TEXT EXCERPT:
Invasion of the Gandy Dancers

Ed Rood

It was on a bright spring morning in 1955 when Mother warned me to “watch out for the Gandy Dancers.”

I could tell she had something bothering her when I sat down at the kitchen table, but the possibility of imposing danger just didn’t seem to exist in our little town. 

At the time, I had no idea what a Gandy Dancer was but it had a nice ring to it. Yet as cool as the name sounded, I knew a serious mother-to-son talk was about to take place.

She sat across from me as I consumed eggs and bacon, and gravely explained what had been bothering her.

Ed Rood

“Gandy Dancers are what people call rough and rowdy workers the railroad companies bring in to work on rails and ties,” she said. “They came into Madrid several years ago and we had all sorts of problems.”

She went on to explain that several train boxcars were now sitting on a sidetrack in the north part of town. That’s where the workers would live while working here. She said they probably won’t cause many problems during the week but watch out on the weekends. She warned me to stay away from that part of town.

Wow, I thought, this should be a lot of fun. Of course, I didn’t say that to Mom. ... I wasn’t that dumb.

The Gandy Dancers were all we talked about the next few days at school. Nearly everyone in my class had been warned of them as well. 

A few hours later, Slick and I “accidentally” made the acquaintance of a few Gandy Dancers. They didn’t seem so bad to us. Of course, that was during the week. We never did wander up that way on the weekends.

My father told me the reason all the workers were in town was because of the need to rework the Milwaukee tracks. They had to be strengthened and the ties replaced for the fast trains that would soon be shooting east and west through town. 

That was another exciting happening. The new streamliners would be “flying” by at 60 to 70 miles an hour. Not only that, they would be pulling train cars with domed windows. 

As I remember, the workers were in Slater all spring, summer and fall. Cambridge, Madrid and Huxley also had workers staying there. 

Years after the Gandy Dancers had departed, I was told an interesting story that had taken place during their stay. Seems the town’s funeral director had received a call on a Saturday night. He was told to come out to the railroad tracks just west of town. Besides being the town’s undertaker, his funeral coach also served as the town’s ambulance. 

A railroad worker had him pull his vehicle along the rails to a spot where several officials were standing around. They told him one of the workers had been accidentally stuck by a train and killed. Workers loaded the body into his coach and instructed him to prepare the body for burial.

The funeral director said he could see a board laying next to the tracks. He figured the board had been used to prop the worker up before he had been struck by the train.

Ed Rood is the former publisher of the Tri-County Times.

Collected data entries

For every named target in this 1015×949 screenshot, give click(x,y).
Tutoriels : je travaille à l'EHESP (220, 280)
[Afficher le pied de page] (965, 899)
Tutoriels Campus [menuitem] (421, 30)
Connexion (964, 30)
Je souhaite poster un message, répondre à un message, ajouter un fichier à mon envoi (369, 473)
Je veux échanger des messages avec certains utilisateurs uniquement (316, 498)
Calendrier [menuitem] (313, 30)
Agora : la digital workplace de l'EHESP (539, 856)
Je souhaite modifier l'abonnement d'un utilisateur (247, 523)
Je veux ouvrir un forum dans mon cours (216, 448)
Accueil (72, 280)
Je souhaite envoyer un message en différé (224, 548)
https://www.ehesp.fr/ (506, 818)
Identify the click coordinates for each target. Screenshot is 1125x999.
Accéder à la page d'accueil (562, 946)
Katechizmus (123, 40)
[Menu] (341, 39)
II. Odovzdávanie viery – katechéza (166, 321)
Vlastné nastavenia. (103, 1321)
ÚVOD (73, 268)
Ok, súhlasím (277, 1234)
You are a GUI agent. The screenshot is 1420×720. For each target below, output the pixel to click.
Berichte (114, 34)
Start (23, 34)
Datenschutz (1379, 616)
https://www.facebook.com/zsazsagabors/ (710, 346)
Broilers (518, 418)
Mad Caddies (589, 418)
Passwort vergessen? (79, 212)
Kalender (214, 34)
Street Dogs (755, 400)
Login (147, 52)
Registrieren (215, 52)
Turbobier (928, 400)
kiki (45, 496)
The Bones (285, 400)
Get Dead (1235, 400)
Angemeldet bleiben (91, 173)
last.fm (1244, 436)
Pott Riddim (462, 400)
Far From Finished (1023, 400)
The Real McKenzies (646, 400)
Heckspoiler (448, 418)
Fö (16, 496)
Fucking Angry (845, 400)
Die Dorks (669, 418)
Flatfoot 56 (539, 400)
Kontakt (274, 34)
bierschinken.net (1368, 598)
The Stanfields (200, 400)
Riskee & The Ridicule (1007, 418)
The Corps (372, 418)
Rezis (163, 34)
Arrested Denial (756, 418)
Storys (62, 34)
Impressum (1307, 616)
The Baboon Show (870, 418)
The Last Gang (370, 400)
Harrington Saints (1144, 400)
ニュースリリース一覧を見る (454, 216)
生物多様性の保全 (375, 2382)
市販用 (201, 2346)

ACTION ITEM: Rewrite the text about the Gandy Dancers from "A few hours" up to and including "with domed windows.", with "streamliners" replaced by "passenger trains".

TASK SOLUTION:
A few hours later, Slick and I “accidentally” made the acquaintance of a few Gandy Dancers. They didn’t seem so bad to us. Of course, that was during the week. We never did wander up that way on the weekends.

My father told me the reason all the workers were in town was because of the need to rework the Milwaukee tracks. They had to be strengthened and the ties replaced for the fast trains that would soon be shooting east and west through town. 

That was another exciting happening. The new passenger trains would be “flying” by at 60 to 70 miles an hour. Not only that, they would be pulling train cars with domed windows.